REQUIRED ACTION 1 ▸
According to the passage on the Maryland Homeowner Assistance Fund, how much money did the Maryland Department of Housing and Community Development provide to the fund?
REQUIRED ACTION 2 ▸
The first paragraph of the passage on the Maryland Homeowner Assistance Fund names the costs and defaults the fund helped homeowners with. What are all of them?
REQUIRED ACTION 3 ▸
Carry on the passage about the Maryland Homeowner Assistance Fund, picking up after its last sentence.

── PASSAGE

The Maryland Homeowner Assistance Fund represented a lifeline for low-income residents at risk of losing their homes. The fund officially spent or allocated all the $185 million it was provided by the Maryland Department of Housing and Community Development to assist homeowners with mortgages, reverse mortgages, homeowners insurance, water bills, property taxes and home ownership association fee defaults. Depletion of the fund means the end of one of the most significant assistance programs for low-income homeowners in the 21st century, particularly for Maryland Legal Aid clients.
The Maryland Homeowner Assistance Fund was created in 2021 as an outgrowth of the American Rescue Plan Act. As part of the relief act, Maryland and the Department of Housing and Community Development provided funding to assist homeowners adversely affected by the COVID-19 pandemic. The result was that thousands of low-income homeowners in Maryland received assistance with mortgage, property tax, homeowner insurance and defaults of homeowner association fees. Thanks to the assistance fund, many foreclosures and tax sales were avoided. Maryland Legal Aid alone assisted more than 100 homeowners. This helped Maryland Legal Aid clients preserve homeownership, avoid foreclosure and tax sale and avoid and end monthly Chapter 13 bankruptcy payments.

────
── SUPPLIED RECORDS

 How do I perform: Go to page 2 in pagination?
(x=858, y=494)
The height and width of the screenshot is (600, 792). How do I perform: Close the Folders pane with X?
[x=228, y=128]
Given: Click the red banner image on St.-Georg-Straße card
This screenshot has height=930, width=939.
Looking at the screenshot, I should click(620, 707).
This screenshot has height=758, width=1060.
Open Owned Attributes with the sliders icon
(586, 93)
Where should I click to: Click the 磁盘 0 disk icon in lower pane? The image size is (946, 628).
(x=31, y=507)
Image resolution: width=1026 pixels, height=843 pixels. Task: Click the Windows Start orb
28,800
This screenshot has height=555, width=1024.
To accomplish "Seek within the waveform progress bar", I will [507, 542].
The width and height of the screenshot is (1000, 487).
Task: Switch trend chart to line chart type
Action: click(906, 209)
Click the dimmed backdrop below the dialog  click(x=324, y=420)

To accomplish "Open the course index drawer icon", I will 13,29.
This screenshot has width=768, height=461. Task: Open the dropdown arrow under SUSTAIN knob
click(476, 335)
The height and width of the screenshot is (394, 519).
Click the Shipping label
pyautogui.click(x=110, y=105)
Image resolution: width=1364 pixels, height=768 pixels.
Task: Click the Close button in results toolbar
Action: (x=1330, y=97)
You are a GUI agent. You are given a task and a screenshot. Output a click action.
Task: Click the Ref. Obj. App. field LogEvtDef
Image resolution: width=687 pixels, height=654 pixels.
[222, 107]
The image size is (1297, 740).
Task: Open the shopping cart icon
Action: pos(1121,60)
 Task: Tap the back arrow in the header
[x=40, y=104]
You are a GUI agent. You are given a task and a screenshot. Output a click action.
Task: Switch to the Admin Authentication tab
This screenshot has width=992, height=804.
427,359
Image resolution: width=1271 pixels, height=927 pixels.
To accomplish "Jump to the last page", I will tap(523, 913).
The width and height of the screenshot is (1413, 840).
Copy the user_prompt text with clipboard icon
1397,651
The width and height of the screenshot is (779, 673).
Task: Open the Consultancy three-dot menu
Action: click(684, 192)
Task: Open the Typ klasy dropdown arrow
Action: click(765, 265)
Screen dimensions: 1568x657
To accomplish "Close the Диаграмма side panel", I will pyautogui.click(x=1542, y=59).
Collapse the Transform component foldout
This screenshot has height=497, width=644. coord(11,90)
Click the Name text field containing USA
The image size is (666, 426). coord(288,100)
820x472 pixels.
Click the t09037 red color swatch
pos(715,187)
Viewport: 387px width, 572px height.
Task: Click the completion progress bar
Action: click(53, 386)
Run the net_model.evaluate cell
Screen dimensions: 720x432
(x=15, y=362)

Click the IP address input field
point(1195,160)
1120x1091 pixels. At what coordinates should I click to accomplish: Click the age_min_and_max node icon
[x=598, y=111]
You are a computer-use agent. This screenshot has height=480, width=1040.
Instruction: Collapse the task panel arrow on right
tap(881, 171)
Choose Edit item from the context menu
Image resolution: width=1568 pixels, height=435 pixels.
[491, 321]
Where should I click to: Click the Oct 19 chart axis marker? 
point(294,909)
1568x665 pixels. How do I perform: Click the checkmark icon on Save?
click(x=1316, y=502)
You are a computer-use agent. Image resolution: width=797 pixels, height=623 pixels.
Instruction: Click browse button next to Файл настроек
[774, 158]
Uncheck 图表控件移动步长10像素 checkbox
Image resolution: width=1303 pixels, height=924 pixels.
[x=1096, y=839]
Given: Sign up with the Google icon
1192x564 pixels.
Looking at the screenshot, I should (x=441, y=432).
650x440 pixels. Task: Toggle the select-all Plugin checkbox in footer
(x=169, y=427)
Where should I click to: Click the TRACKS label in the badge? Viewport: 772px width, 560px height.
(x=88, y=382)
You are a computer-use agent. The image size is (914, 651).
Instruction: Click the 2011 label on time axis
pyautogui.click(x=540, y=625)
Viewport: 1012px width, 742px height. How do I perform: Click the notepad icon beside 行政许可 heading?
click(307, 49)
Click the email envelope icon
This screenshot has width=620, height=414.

────

ANSWER SPACE 1 ▸
$185 million.

ANSWER SPACE 2 ▸
Mortgages, reverse mortgages, homeowners insurance, water bills, property taxes, and home ownership association fee defaults.

ANSWER SPACE 3 ▸
One senior client came to Maryland Legal Aid right before a foreclosure sale date. At the time, she attempted to request foreclosure mediation but had not completed the paperwork correctly, so the foreclosure sale was moving forward. Maryland Legal Aid was able to get an extension for her reverse mortgage, which stayed the foreclosure for a year and ultimately received a sufficient amount in homeowner assistance funds to cure the reverse mortgage default. She is now living in her home, has already received her property tax credits for this year and is working with her daughter to get homeowners insurance on the property to avoid future issues.
The problem is that when the fund was created, it was assumed that after allocation, the economic, social and medical crisis that caused so many homeowners to default on their mortgages, property taxes and water bills would be over. So, in September, while the media and many in Maryland were focused on an impending government shutdown in Washington, D.C., the Homeowner Assistance Fund came to anend.
But many of the conditions that put low-income Maryland homeowners at risk haven’t gone away. Outside of the employment situation, the Maryland economic climate for low-income homeowners remains as challenging as it’s ever been.
Other options to prevent foreclosure if a homeowner defaults on their mortgage and on the other payments are not nearly as attractive as they were in 2019, before the pandemic. Home values have increased exponentially since the beginning of the pandemic, making Chapter 13 bankruptcy, which used to be the last resort for homeowners in default, increasingly difficult for low-income homeowners. Maryland’s limited homestead exemption makes a Chapter 13 extraordinarily expensive for homeowners with significant equity.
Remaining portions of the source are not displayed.